Fast jeder Cacher hat sie – Reisende. Egal, ob Coins, Travelbugs oder Geokrety und weitere Spezifikationen. Sie sind unterschiedlich und vielseitig. Aber eines ist allen gemein: Sie gehören jemanden. Dieser Jemand, den wir Owner nennen, hat ihn gekauft, mit einer Beschreibung versehen, Fotos aufgenommen, etwas drangemacht, eine Mission erdacht.

All dies macht ihn zu einem für den Owner wertvollen Unikat. Besonders schön ist es, wenn Reisende viele Meilen auf dem Buckel haben und von Cache zu Cache reisen.

Es gelten folgende Regeln:

Für Owner:

  • Wer seinen Reisenden mit einer Mission behaftet, sollte diese per lamminierter Karte anhängen (so weiss ein potentieller Finder, auf was er sich einlässt).
  • Nicht verzweifeln, wenn der Reisende „Umwege“ macht.
  • Niemals die Hoffnung aufgeben, sollte der TB verschwunden sein. Manche tauchen Jahre später wieder auf.

Für alle anderen:

  • Reisende gehen nicht automatisch in den Besitz des Finders über!!!
  • Behandle Reisende so, wie Du deine behandelt wissen möchtest!
  • Discovern heisst, ich habe ihn gesehen. Hier reicht ein kurzer Log.
  • Möglichst schnell Loggen, da mache Reisende flott eine neue Mitfahrgelegenheit bekommen. Es ist nicht toll, wenn man jemanden aus seinem Inventory Reisenden „grabbed“.
  • Reisende sollen selbiges tun, also nicht lange irgendwo Staub ansetzen.
  • Jeder Owner freut sich über ein Bild seines Reisenden. So einfach kann man unbekannterweise ein Lächeln zaubern.
  • Wenn ein TB ohne Missionskenntnis mitgenommen wird und man nicht weiterhelfen kann, bitte schnellstmöglich in einen gut frequentierten Cache legen (TB-Hotel, Event).
  • Falls Du Owner eines Caches bist, in dem eine „Reiseleiche“ liegt (TB, der noch nicht ausgeloggt wurde, aber schon seit geraumer Zeit), schreib den Besitzer an und melde den Reisenden als vermisst.

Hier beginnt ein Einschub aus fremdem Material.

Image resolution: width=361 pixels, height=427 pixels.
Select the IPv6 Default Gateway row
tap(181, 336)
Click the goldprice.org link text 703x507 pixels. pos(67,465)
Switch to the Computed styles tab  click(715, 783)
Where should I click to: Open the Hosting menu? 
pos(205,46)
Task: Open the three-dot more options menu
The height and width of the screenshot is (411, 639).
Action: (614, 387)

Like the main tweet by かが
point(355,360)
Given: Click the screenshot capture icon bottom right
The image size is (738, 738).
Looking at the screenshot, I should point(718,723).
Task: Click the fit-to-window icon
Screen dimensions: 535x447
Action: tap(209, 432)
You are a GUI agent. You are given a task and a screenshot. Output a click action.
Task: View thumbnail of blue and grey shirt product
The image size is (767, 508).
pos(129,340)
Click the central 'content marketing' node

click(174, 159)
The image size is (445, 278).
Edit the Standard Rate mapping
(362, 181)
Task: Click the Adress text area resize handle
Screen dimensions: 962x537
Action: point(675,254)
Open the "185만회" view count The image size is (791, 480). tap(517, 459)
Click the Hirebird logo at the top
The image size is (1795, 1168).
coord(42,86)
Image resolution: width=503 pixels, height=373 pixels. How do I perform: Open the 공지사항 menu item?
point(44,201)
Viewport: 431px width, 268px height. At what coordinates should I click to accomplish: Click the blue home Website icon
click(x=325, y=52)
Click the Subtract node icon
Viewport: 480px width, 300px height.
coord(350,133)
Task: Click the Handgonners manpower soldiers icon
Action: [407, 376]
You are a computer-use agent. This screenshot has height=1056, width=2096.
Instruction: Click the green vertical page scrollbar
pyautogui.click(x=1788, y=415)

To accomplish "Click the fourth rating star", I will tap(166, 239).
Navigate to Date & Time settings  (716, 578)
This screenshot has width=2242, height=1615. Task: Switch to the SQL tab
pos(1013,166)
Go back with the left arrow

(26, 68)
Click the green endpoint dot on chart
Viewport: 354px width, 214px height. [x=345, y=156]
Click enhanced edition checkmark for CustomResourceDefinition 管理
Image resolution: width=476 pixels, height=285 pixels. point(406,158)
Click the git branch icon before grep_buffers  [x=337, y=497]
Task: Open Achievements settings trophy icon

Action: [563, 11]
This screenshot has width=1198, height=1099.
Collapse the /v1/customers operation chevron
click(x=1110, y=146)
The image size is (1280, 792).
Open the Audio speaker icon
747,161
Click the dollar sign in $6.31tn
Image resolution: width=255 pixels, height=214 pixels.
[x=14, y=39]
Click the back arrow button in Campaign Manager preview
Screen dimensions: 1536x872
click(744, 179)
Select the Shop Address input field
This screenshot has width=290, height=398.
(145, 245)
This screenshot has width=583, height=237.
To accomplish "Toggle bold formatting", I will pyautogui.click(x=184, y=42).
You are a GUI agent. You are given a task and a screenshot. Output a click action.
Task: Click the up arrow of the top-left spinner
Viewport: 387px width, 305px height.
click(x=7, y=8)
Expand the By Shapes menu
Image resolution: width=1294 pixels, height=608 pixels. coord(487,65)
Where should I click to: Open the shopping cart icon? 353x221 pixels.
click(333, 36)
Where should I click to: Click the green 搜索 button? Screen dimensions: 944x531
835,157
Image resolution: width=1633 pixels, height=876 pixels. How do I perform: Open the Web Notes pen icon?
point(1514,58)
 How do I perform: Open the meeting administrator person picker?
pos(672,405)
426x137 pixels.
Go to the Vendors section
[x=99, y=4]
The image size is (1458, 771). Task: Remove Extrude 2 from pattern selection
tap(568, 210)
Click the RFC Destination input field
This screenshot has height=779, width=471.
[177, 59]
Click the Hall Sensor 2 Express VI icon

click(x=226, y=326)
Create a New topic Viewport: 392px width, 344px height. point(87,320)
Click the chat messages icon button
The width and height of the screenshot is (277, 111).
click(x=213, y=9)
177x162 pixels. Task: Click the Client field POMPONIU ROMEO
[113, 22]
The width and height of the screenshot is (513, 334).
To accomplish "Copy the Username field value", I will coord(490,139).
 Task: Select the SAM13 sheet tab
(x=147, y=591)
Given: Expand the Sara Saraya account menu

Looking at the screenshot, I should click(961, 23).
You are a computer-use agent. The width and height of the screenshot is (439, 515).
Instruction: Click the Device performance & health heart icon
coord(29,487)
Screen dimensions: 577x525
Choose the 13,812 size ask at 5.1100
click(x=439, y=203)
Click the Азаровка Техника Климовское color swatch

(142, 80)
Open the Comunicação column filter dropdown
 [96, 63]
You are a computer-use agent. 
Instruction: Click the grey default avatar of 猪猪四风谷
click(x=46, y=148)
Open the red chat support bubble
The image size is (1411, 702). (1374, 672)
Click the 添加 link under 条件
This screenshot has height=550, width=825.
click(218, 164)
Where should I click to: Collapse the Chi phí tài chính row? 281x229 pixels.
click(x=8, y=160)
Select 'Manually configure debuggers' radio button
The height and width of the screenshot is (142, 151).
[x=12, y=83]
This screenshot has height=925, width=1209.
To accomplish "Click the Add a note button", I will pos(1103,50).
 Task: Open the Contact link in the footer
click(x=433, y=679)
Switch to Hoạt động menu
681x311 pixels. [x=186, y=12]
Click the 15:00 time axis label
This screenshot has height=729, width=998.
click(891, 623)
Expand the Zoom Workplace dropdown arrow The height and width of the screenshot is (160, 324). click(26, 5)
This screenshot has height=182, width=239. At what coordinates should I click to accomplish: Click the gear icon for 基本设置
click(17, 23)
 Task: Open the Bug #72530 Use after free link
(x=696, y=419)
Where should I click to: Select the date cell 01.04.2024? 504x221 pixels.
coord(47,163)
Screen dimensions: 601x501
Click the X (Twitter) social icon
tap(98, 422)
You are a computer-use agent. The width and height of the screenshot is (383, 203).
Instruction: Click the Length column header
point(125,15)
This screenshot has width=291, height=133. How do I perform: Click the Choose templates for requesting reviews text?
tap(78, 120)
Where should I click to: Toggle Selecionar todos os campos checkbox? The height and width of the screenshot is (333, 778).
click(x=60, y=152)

Wer noch Infos zum Thema Reisende braucht, findet sie hier.

Neben den Basics, hier noch das Plus:

  • Wenn ein TB beschädigt ist, kann man bei der Instandsetzung helfen (natürlich nur in Absprache mit dem Owner).
  • Reisende in Caches mit hoher D bzw. T-Wertung zu legen, ist nicht im Sinne jedes Owner. Hier kann die Weiterreise Monate dauern. Sollte dein Reisender festsitzen, kannst Du ihn mit TB-Rescue wieder flott kriegen.

Ich wünsche allen Reisenden auf ihrem Weg durch die Welt alles Gute und erinnere Euch an einen Artikel, den ich vor Monaten geschrieben habe. Er macht vielleicht noch einiges auf humorvolle Art deutlich.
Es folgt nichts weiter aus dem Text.